Instructions to follow: Copy every entry exactly as given, minus the images.

BEGIN The records

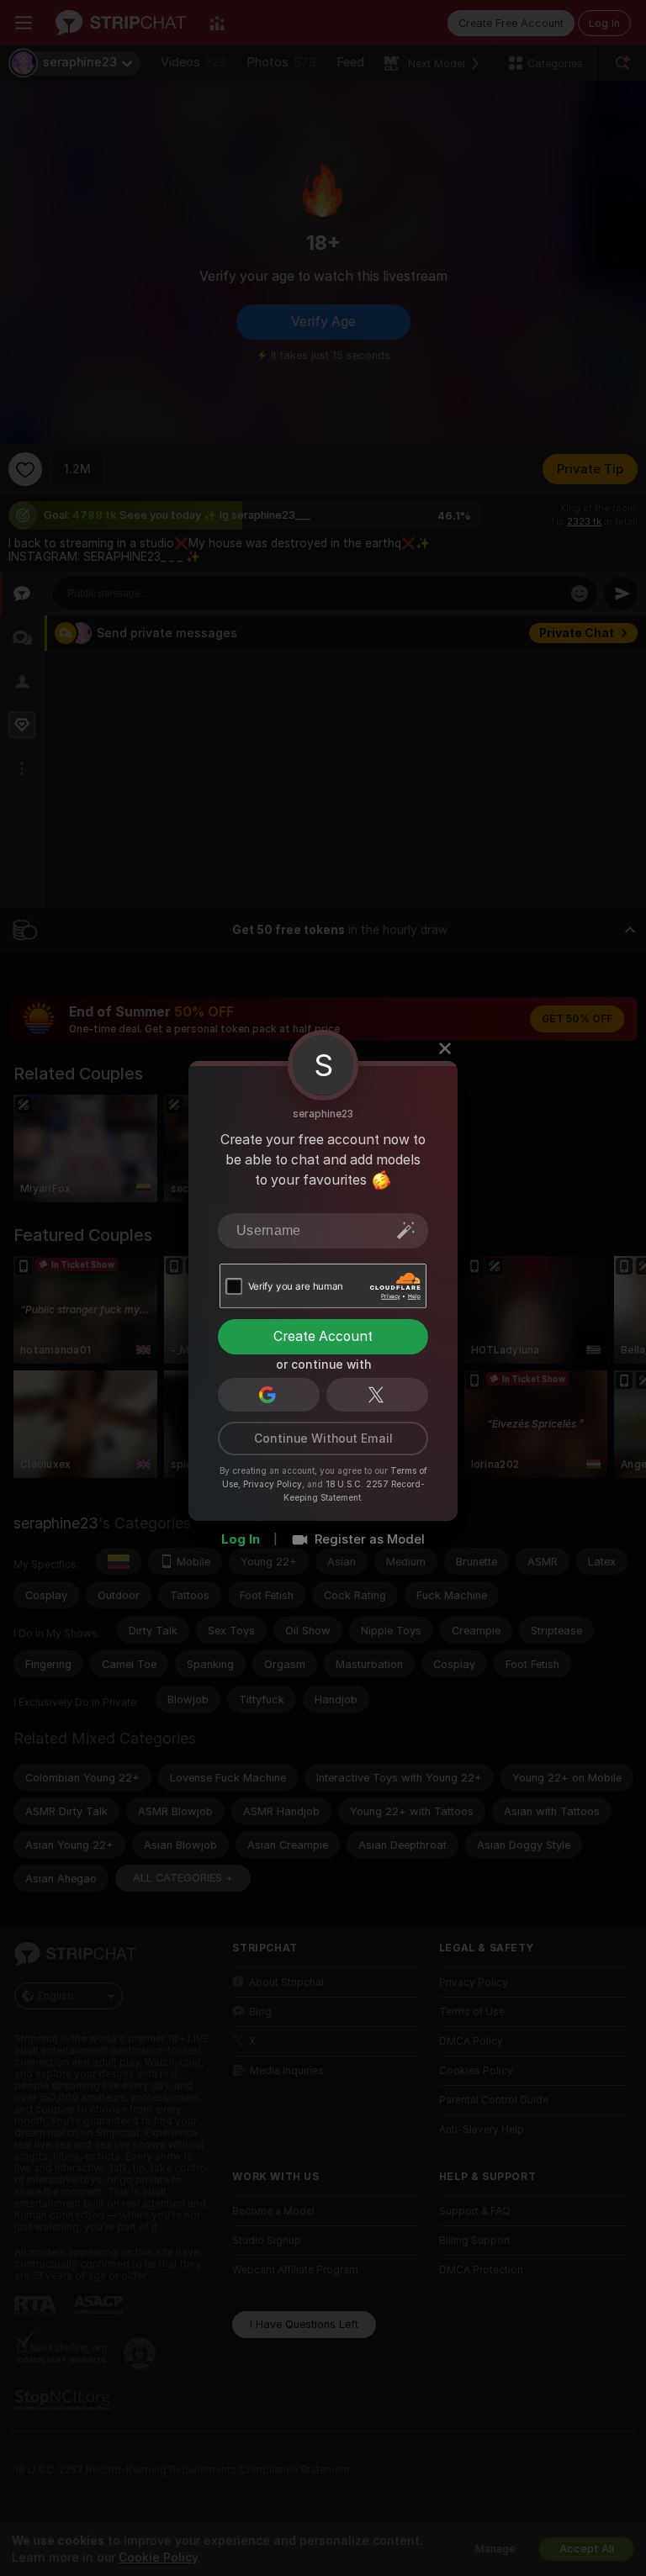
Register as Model (370, 1538)
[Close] (445, 1048)
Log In (240, 1538)
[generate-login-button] (406, 1229)
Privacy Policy (272, 1483)
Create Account (323, 1335)
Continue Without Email (323, 1437)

END The records

Completed exercise:
Register as Model (370, 1538)
[Close] (445, 1048)
Log In (240, 1538)
[generate-login-button] (406, 1229)
Privacy Policy (272, 1483)
Create Account (323, 1335)
Continue Without Email (323, 1437)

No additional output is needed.